## Task details
Using the listing below, print the line containing "Trailer Park Boys (159, 107)", the line containing "[contact] (104, 2556)", and each line between them, exactly and nothing else. Pictures stay out of the print.

## Recorded information
■ ■ ■ ■ ■

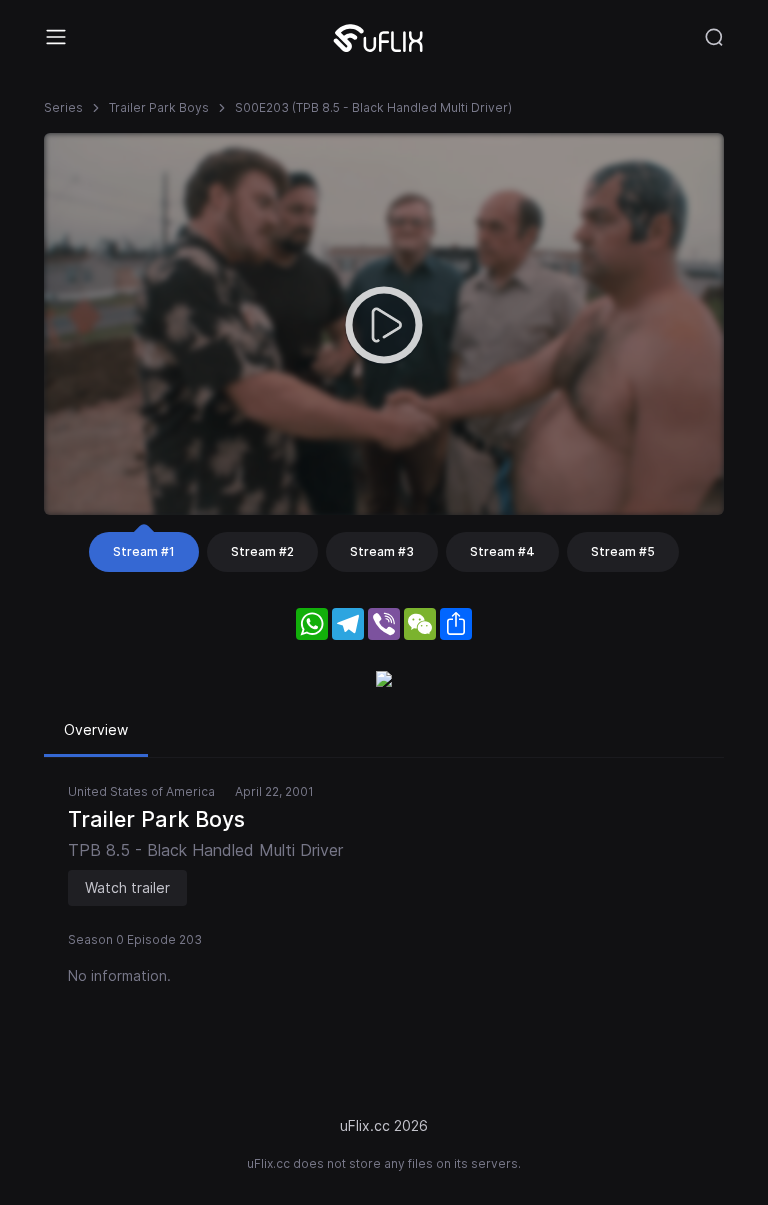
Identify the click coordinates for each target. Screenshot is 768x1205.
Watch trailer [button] (127, 887)
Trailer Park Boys (159, 107)
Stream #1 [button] (144, 551)
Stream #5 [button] (623, 551)
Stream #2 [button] (262, 551)
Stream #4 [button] (502, 551)
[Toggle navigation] (56, 37)
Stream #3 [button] (382, 551)
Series (63, 107)
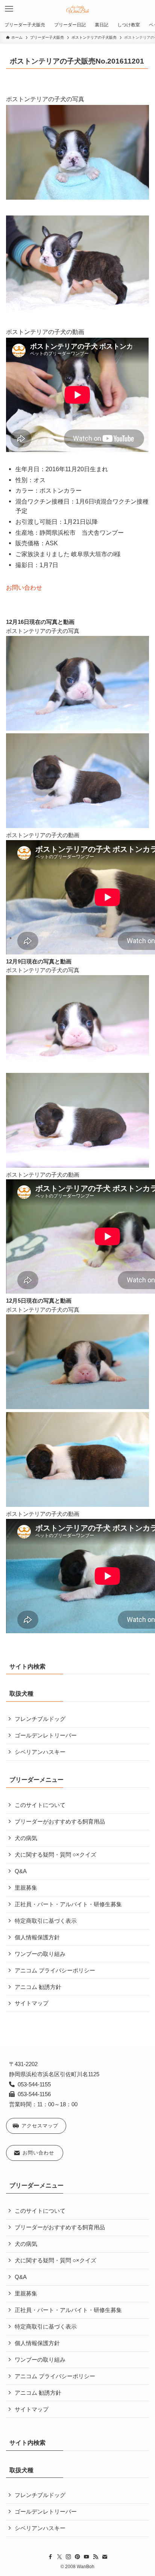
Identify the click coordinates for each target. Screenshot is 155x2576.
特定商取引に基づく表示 (46, 1921)
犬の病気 (26, 1838)
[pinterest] (77, 2556)
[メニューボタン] (9, 9)
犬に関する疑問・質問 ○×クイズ (55, 1855)
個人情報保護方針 (37, 1937)
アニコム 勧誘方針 (38, 1987)
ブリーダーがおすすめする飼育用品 (60, 1822)
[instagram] (68, 2556)
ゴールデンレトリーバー (46, 1736)
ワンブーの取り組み (40, 1954)
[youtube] (86, 2556)
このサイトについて (40, 1805)
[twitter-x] (59, 2556)
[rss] (95, 2556)
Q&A (21, 1871)
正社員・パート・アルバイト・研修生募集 (68, 1904)
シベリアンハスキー (40, 1752)
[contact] (104, 2556)
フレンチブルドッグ (40, 1719)
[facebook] (50, 2556)
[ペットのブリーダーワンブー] (77, 9)
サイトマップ (32, 2003)
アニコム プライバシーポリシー (55, 1971)
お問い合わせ (24, 587)
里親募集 (26, 1888)
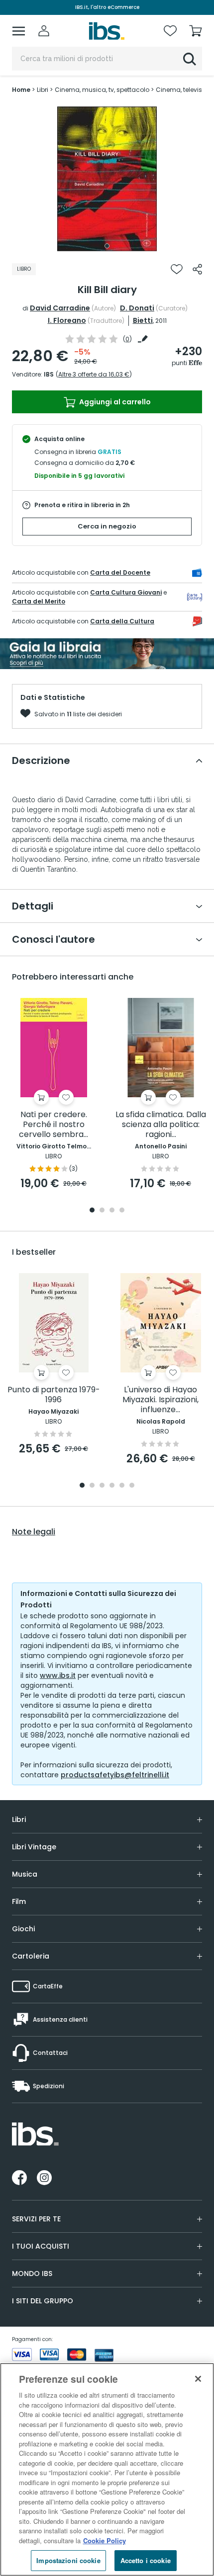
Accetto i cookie (145, 2560)
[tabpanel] (107, 178)
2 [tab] (102, 1210)
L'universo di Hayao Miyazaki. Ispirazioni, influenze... (160, 1400)
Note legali (33, 1531)
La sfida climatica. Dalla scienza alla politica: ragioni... (160, 1125)
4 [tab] (122, 1210)
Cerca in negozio (107, 526)
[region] (107, 2469)
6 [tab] (132, 1486)
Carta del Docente (120, 572)
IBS (49, 374)
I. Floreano (67, 320)
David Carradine (60, 308)
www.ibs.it (58, 1675)
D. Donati (137, 308)
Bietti (143, 320)
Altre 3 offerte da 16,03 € (93, 374)
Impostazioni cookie (68, 2560)
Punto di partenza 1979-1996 (53, 1395)
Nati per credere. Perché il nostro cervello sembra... (53, 1125)
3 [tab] (112, 1210)
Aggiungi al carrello (114, 402)
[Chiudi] (198, 2379)
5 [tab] (122, 1486)
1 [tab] (107, 246)
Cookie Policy (104, 2540)
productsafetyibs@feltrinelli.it (115, 1775)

■ ■ ■ ■ ■

## Written solution
Trailer Park Boys (159, 107)
Stream #1 [button] (144, 551)
Stream #5 [button] (623, 551)
Stream #2 [button] (262, 551)
Stream #4 [button] (502, 551)
[Toggle navigation] (56, 37)
Stream #3 [button] (382, 551)
Series (63, 107)
Identify the click coordinates for each target. Screenshot is 155x2576.
特定商取引に基づく表示 (46, 1921)
犬の病気 (26, 1838)
[pinterest] (77, 2556)
[メニューボタン] (9, 9)
犬に関する疑問・質問 ○×クイズ (55, 1855)
個人情報保護方針 (37, 1937)
アニコム 勧誘方針 (38, 1987)
ブリーダーがおすすめする飼育用品 (60, 1822)
[instagram] (68, 2556)
ゴールデンレトリーバー (46, 1736)
ワンブーの取り組み (40, 1954)
[youtube] (86, 2556)
このサイトについて (40, 1805)
[twitter-x] (59, 2556)
[rss] (95, 2556)
Q&A (21, 1871)
正社員・パート・アルバイト・研修生募集 (68, 1904)
シベリアンハスキー (40, 1752)
[contact] (104, 2556)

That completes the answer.